The relatives of the victims suffered a double bereavement’

To go from fear to elation then grief is a kind of torture’
From The Times January 5 2006

IN OUR culture we probably use the word trauma too lightly as we attempt to
compensate for everyday loss of life. It is also true that in mining communities such
as West Virginia the families involved knew what they risked. Mining has always
killed miners and it always will. Death itself is not the problem.
The difficulty in this event is how far the human coping response can stretch before it
snaps. To be told that relatives whom you feared dead are alive only to learn they are
dead after all amounts to torture. The result is double bereavement.
When we fear the worst, although still hoping for the best, we are at least braced. All
our physical senses are on alert. We may label this state high anxiety but at this
stage levels of chemicals such as noradrenaline and cortisol soar to cushion the
impact of shock. The brain clears its deck of everyday mental clutter so that we can
face a true nightmare and begin to interpret the potential consequences.
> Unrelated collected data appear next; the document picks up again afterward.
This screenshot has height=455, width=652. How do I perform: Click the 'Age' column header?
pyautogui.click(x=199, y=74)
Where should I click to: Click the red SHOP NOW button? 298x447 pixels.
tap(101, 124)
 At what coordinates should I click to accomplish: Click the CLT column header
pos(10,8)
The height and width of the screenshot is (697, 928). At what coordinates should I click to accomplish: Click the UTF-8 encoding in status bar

Receiving good news will naturally reverse these processes. We lower our security
guard because it is metabolically expensive. Mentally, we start to place an ultragloss
on an excitingly rosy future. Literally, we breathe a huge sigh of relief. But to go from
fear to elation to ritual celebration only to have the whole edifice crash down is to be
“battered between two mallets”, as the therapist Alan Jamieson has put it. Here is an
emotional ambush of maximum impact that caused fistfights among those gathered. I
am only surprised that nobody died outright of shock.
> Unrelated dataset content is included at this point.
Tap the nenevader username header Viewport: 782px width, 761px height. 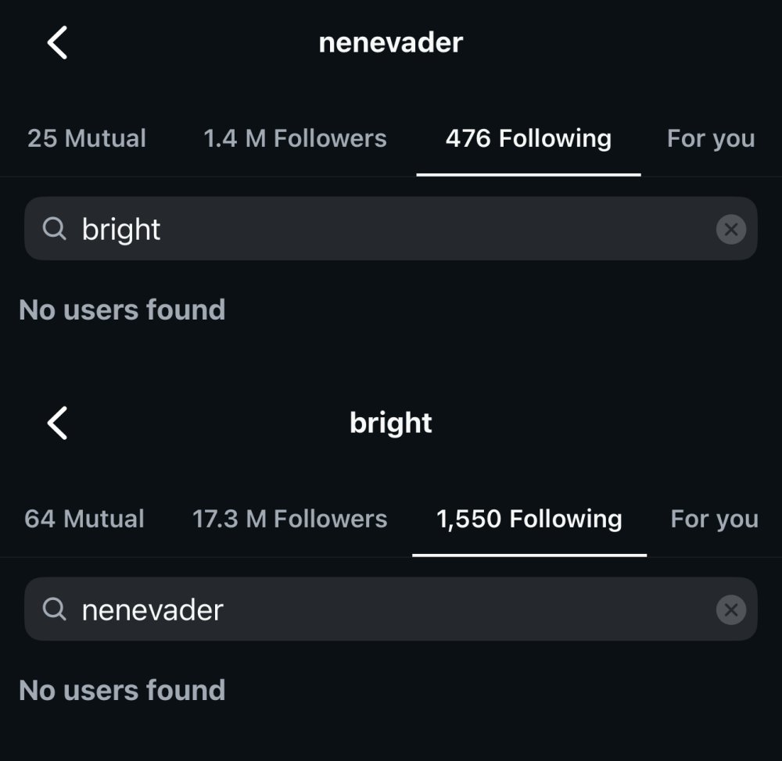390,42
It is redolent of the scenes among relatives of those who died on the submarine
Kursk in August 2000 after the Russian authorities had initially reported that all was
well with the boat apart from slight technical problems.
Wives and children were allowed to hope that their men would return, when in truth
all 118 hands were doomed.
The relatives at that time vowed that they could never forgive the cover-up and
dissembling because it really did trivialise human grief.
For officialdom, this became unendurable and some of the widows were forcibly
tranquilised to stop them making trouble.
The emotional consequences in West Virginia now will include a grief anger that will
be unlimited because some of the bloodshed will appear to be on the authorities’
hands. Homicidal rage in a society of gun owners is a concern.
Modern trauma response avoids any specific debriefing, wisely waiting instead to see
who might need professional counselling or psychotherapy. In the short term, it is
family and friends who offer the key support.
When a community is shattered it is imperative that the authorities establish some
form of truth commission alongside any legal processes to vitiate the fury and grief.
But above all the plight of the potential survivor Randal McCloy Jr must be
considered. If he lives, he will not only have lost colleagues and perhaps his religious
faith but will find himself the target of unappeasable and paradoxical animosity from
parts of the community. Survivor guilt may collide with the envious resentment of the
bereaved. As a survivor, Mr McCloy will prove to be no man to envy.